**Selected extract**
Rather than fixing up the loop structure, we could prevent tail-merge in these
cases.

The current fix tests for current_loops == NULL, and I'm not sure that can still
happen there, given that we have PROP_loops.

It's not evident to me that the test bb2->loop_father->latch == bb2 is
sufficient. Before calling tail_merge_optimize, we call loop_optimizer_finalize
in which we assert that LOOPS_MAY_HAVE_MULTIPLE_LATCHES from there on, so in
theory we might miss some latches.

But I guess that pre (having started out with simple latches) maintains simple
latches throughout, and that tail-merge does the same.

Tentative patch attached. I'll try build & test.

[ Btw, it would be nice if restricting the optimization also means that we can
  simplify dominator handling in the pass. ]

Thanks,
- Tom

2013-04-26  Tom de Vries  <tom@codesourcery.com>

	* tree-ssa-tail-merge.c (find_same_succ_bb): Skip loop latch bbs.
	(replace_block_by): Don't set LOOPS_NEED_FIXUP.

	* gcc.dg/pr50763.c: Update test.

Patch

diff --git a/gcc/tree-ssa-tail-merge.c b/gcc/tree-ssa-tail-merge.c
index f2ab7444..e49c3e7 100644
--- a/gcc/tree-ssa-tail-merge.c
+++ b/gcc/tree-ssa-tail-merge.c
@@ -689,7 +689,8 @@  find_same_succ_bb (basic_block bb, same_succ *same_p)
   edge_iterator ei;
   edge e;
 
-  if (bb == NULL)
+  if (bb == NULL
+      || bb->loop_father->latch == bb)
     return;
   bitmap_set_bit (same->bbs, bb->index);
   FOR_EACH_EDGE (e, ei, bb->succs)
@@ -1460,17 +1461,6 @@  replace_block_by (basic_block bb1, basic_block bb2)
   /* Mark the basic block as deleted.  */
   mark_basic_block_deleted (bb1);
 
-  /* ???  If we merge the loop preheader with the loop latch we are creating
-     additional entries into the loop, eventually rotating it.
-     Mark loops for fixup in this case.
-     ???  This is a completely unwanted transform and will wreck most
-     loops at this point - but with just not considering loop latches as
-     merge candidates we fail to commonize the two loops in gcc.dg/pr50763.c.
-     A better fix to avoid that regression is needed.  */
-  if (current_loops
-      && bb2->loop_father->latch == bb2)
-    loops_state_set (LOOPS_NEED_FIXUP);
-
   /* Redirect the incoming edges of bb1 to bb2.  */
   for (i = EDGE_COUNT (bb1->preds); i > 0 ; --i)
     {
diff --git a/gcc/testsuite/gcc.dg/pr50763.c b/gcc/testsuite/gcc.dg/pr50763.c
index 60025e3..695b61c 100644
--- a/gcc/testsuite/gcc.dg/pr50763.c
+++ b/gcc/testsuite/gcc.dg/pr50763.c
@@ -12,5 +12,5 @@  foo (int c, int d)
   while (c == d);
 }
 
-/* { dg-final { scan-tree-dump-times "== 33" 1 "pre"} } */
+/* { dg-final { scan-tree-dump-times "== 33" 2 "pre"} } */
 /* { dg-final { cleanup-tree-dump "pre" } } */

**Information supplied**
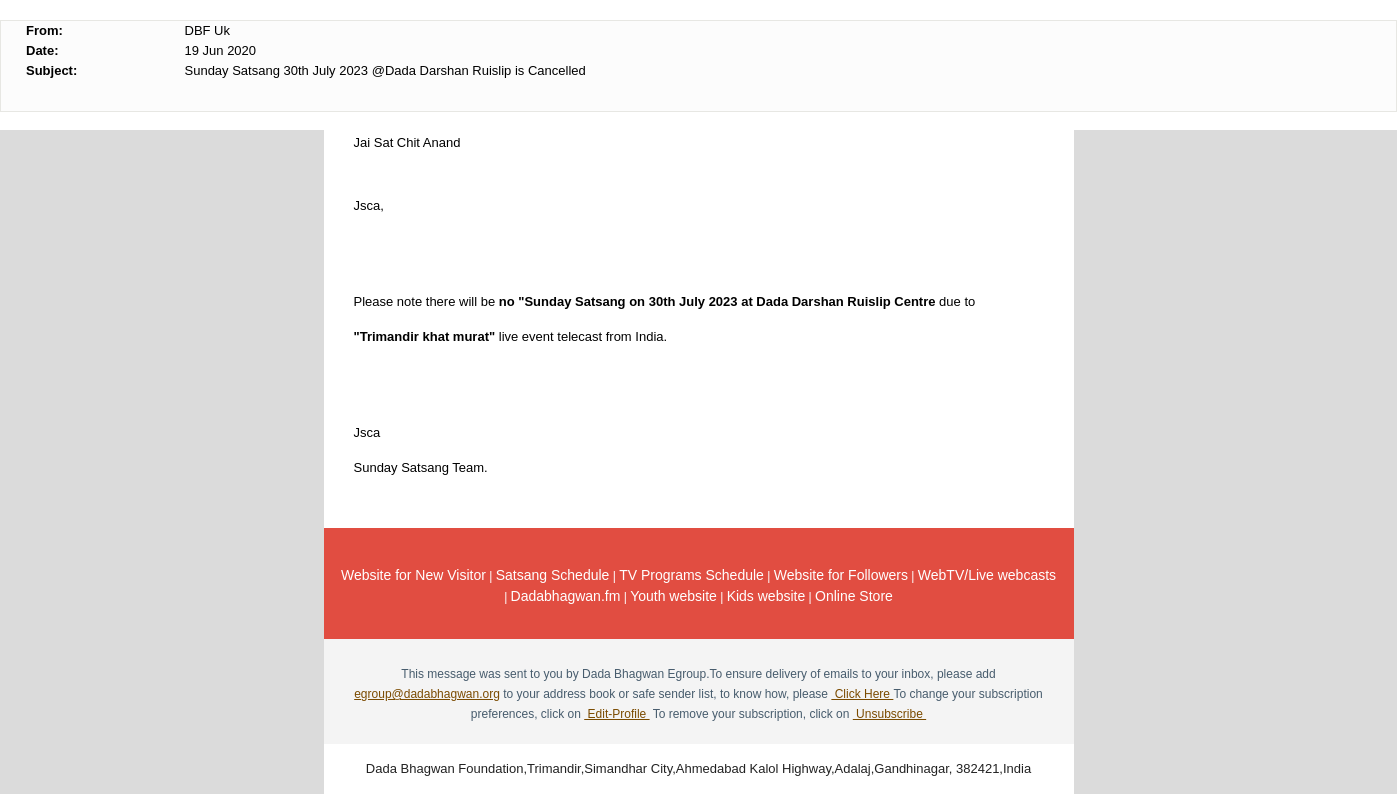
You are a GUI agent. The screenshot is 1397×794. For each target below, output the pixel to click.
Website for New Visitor (413, 575)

**Directives**
**1.** Retype part of the tail-merge patch message, beginning at the words "But I guess" and stopping after the words "loop latch bbs.".
**2.** Answer these questions from the tail-merge patch message:
(a) According to the changelog, which function now skips loop latch blocks?
(b) In the updated pr50763.c test, how many times is "== 33" expected in the pre dump?
(c) What date is given on the changelog entry?
The material has no connection to the tail-merge patch message.

**Solutions**
**1.**
But I guess that pre (having started out with simple latches) maintains simple
latches throughout, and that tail-merge does the same.

Tentative patch attached. I'll try build & test.

[ Btw, it would be nice if restricting the optimization also means that we can
  simplify dominator handling in the pass. ]

Thanks,
- Tom

2013-04-26  Tom de Vries  <tom@codesourcery.com>

	* tree-ssa-tail-merge.c (find_same_succ_bb): Skip loop latch bbs.

**2.**
(a) find_same_succ_bb
(b) 2
(c) 2013-04-26